Pricing your suite of products effectively is very important in a multifaceted, seasonal business like a Tour or Attraction. Balancing volume and profitability without overwhelming staff or losing demand is an art business operators take years to perfect.
Here a few of the most well-known Tour and Attraction pricing terms and strategies in the Tours and Attractions space that can serve as a guide for an operator looking to fine tune their pricing approach.
This is the baseline price that your company will charge before any discounts are applied. Determining this price will consider all fixed and variable costs of running your operation ensuring enough profitability to reach your goals. Consider this your starting point price to keep your business afloat.
Once your baseline price, or rack rate, is set – you can markup your prices to increase profitability. Your markup price does not take into account consumer demand or competitor pricing, it is simply an additional percentage added to your price to help reach your business goals.

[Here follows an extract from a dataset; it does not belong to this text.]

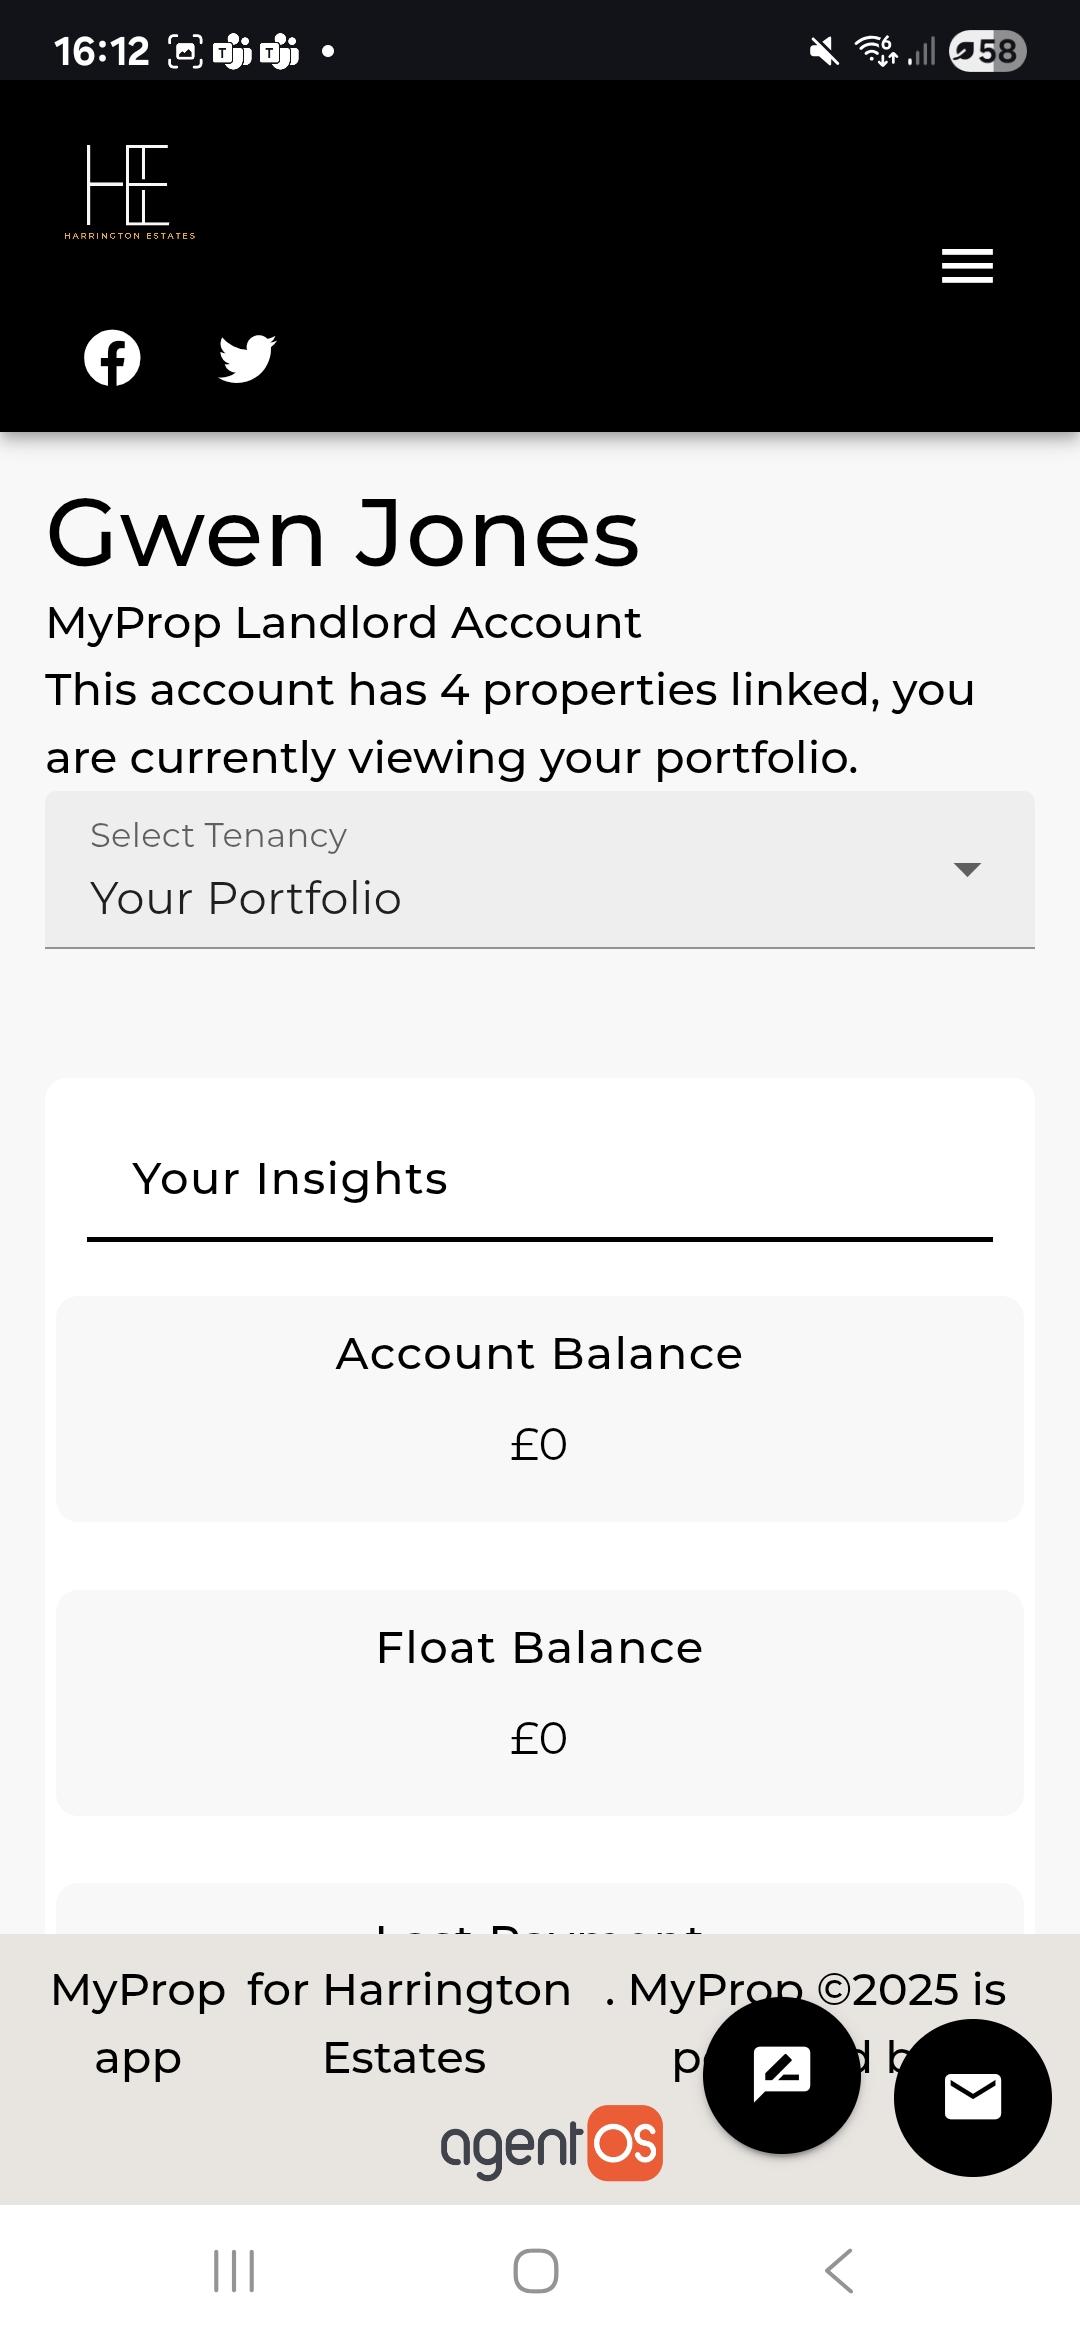Open the hamburger navigation menu
Image resolution: width=1080 pixels, height=2340 pixels.
(x=967, y=266)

The opposite of marking up your prices would be applying a discount to rack rate. Rather than increasing profitability, you are aiming to increase the volume of customers who purchase.
Discounts come in many forms, including some familiar strategies from the world of retail:
- Buy One, Get One Free
- Flash Sale
- Free Item with Purchase
Tours and Attractions often use discounting in the form of a season pass or membership, or towards upsell purchases like food and beverage or gift shop items.
Remaining competitive in a Tourism business requires becoming a bit creative to stand out among many different competing offers for customers’ recreational time and dollars. One way to create a more compelling offer is to bundle your tickets with other local businesses.
A tour can often see a bump in sales when bundling with a package of complementary purchases. The trend towards purchasing flight, accommodations, transportation and activities all at once price has become more prevalent over the past several years. With a bit of creativity and business development effort, operators can create a win-win partnership.
Many Tours and Attractions have a clearly defined busy season and slow season. Using the principles of revenue management, a tour should have different goals for each season and price tickets accordingly.
- During busy times, prices should increase with the goal of more profit per ticket.
- During slower times, prices should decrease with the goal of additional customer volume.
Make sure to note not only busy seasons, but individual busy days of the year for your business. Common surges in demand would come from state holidays or local events driving additional local traffic.
Finally, last minute bookings are an opportunity for a full price discovery process. Operators can experiment by taking note of how many people book day-before or day-of activity and begin to raise the price until a noticeable drop off in demand. Customers with disposable income may be willing to pay significantly extra for the last minute flexibility, and this can do wonders for your bottom line.